How to Build a Semantic Search Engine for Emojis

Author:Murphy  |  View: 22574  |  Time: 2025-03-22 23:24:36
Semantic search over emojis for "halloween" using a custom emoji search engine.

If you've ever used Google Docs, or Slack, you may have noticed that when you type a ":" immediately followed by another character, a list of emojis pops up:

Since I discovered this, I've been making major use out of the feature. I add emojis into way more of my messages, blog posts, and other written works than I ever imagined I would. I actually got so accustomed to this means of adding emojis that I installed Rocket – a free app that brings the same emoji searchability to all text boxes and text editors on the computer. It's a game changer.

But as I've used these emoji search engines more and more, I've noticed a frustrating limitation: all of the searches are based on the exact text in your query and in the name and description of the emoji. Essentially, you need to search for something incredibly precisely for any results to show up.

Here's an example: if we search for "audio", not a single result shows up:

This isn't because the set of emojis is lacking in the audio category. If we were to type in "music" or "speaker", we would get a long list of results. Instead, it has to do with the fact that the specific string of text "audio" does not show up in the name or textual description associated with any of the emojis.

This relatively minor inconvenience bothered me so much that I decided to build this:

By "this", I mean an open-source semantic emoji search engine, with both UI-centric and CLI versions. The Python CLI library can be found [[here](https://try.fiftyone.ai/datasets/emojis/samples)](https://github.com/jacobmarks/emoji-search-plugin), and the UI-centric version can be found here. You can also play around with a hosted (also free) version of the UI emoji search engine online here.

Command line version of the Semantic Emoji Search Engine

Building this was not as simple or straightforward as I initially hoped. It took a lot of experimentation, and a lot of ideas I thought were quite clever fell essentially flat. But in the end, I was able to create an emoji search engine that works fairly well.

Here's how I built it, what worked, and what didn't, and the lessons learned along the way.

What is an Emoji

Before building a semantic search engine for emojis, it's worth briefly explaining what exactly an emoji is. The term emoji derives from the Japanese kanji 絵 (eh) meaning picture, and 文字 (mōji) meaning letter or character. Essentially, this means that an emoji is etymologically a pictogram, and while it is connected to the English word emotion, it is not an "emotion icon" – that is an emoticon.
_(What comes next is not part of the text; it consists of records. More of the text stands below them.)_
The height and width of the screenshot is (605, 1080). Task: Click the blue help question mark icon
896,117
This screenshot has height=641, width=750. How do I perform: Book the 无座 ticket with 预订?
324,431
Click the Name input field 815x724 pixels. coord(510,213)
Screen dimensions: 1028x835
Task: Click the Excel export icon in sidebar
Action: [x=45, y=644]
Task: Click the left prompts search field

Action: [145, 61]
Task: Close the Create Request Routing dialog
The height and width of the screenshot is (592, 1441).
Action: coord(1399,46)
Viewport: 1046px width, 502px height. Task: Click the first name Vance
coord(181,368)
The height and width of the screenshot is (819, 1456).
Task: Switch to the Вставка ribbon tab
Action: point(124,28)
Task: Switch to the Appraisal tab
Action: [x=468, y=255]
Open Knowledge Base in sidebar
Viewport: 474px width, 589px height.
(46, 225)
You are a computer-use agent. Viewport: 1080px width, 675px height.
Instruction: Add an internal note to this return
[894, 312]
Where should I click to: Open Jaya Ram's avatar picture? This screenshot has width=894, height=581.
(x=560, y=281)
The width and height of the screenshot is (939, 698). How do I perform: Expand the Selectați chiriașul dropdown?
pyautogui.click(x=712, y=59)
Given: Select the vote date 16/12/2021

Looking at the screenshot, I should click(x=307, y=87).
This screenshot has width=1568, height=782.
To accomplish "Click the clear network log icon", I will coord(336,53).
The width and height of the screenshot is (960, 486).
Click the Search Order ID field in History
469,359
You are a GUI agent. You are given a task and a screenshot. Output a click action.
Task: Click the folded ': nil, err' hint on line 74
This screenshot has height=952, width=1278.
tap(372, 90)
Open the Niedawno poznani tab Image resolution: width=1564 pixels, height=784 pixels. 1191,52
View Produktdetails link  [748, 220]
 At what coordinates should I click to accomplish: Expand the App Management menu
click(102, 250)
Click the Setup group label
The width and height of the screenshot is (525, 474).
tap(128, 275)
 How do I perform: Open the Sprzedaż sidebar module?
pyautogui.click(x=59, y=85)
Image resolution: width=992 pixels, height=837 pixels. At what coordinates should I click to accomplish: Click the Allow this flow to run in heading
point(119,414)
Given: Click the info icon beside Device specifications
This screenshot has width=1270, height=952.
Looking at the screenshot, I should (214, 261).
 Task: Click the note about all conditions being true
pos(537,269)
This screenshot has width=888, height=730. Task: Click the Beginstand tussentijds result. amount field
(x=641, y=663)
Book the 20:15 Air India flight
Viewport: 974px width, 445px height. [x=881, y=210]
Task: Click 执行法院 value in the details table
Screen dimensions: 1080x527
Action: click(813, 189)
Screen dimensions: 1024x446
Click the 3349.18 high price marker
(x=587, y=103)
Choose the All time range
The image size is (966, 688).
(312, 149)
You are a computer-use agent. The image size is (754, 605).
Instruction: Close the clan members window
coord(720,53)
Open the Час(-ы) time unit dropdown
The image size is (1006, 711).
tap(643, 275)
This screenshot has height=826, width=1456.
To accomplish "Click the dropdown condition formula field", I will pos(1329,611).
Along with alphanumeric characters, African click sounds, mathematical and geometric symbols, dingbats, and computer control sequences, emojis can be represented as Unicode characters, making them computer-readable. Unlike alphanumeric characters and other symbols, however, emojis are maintained by the Unicode Consortium. The consortium solicits proposals for new emojis, and regularly selects which emojis will be added to the standard.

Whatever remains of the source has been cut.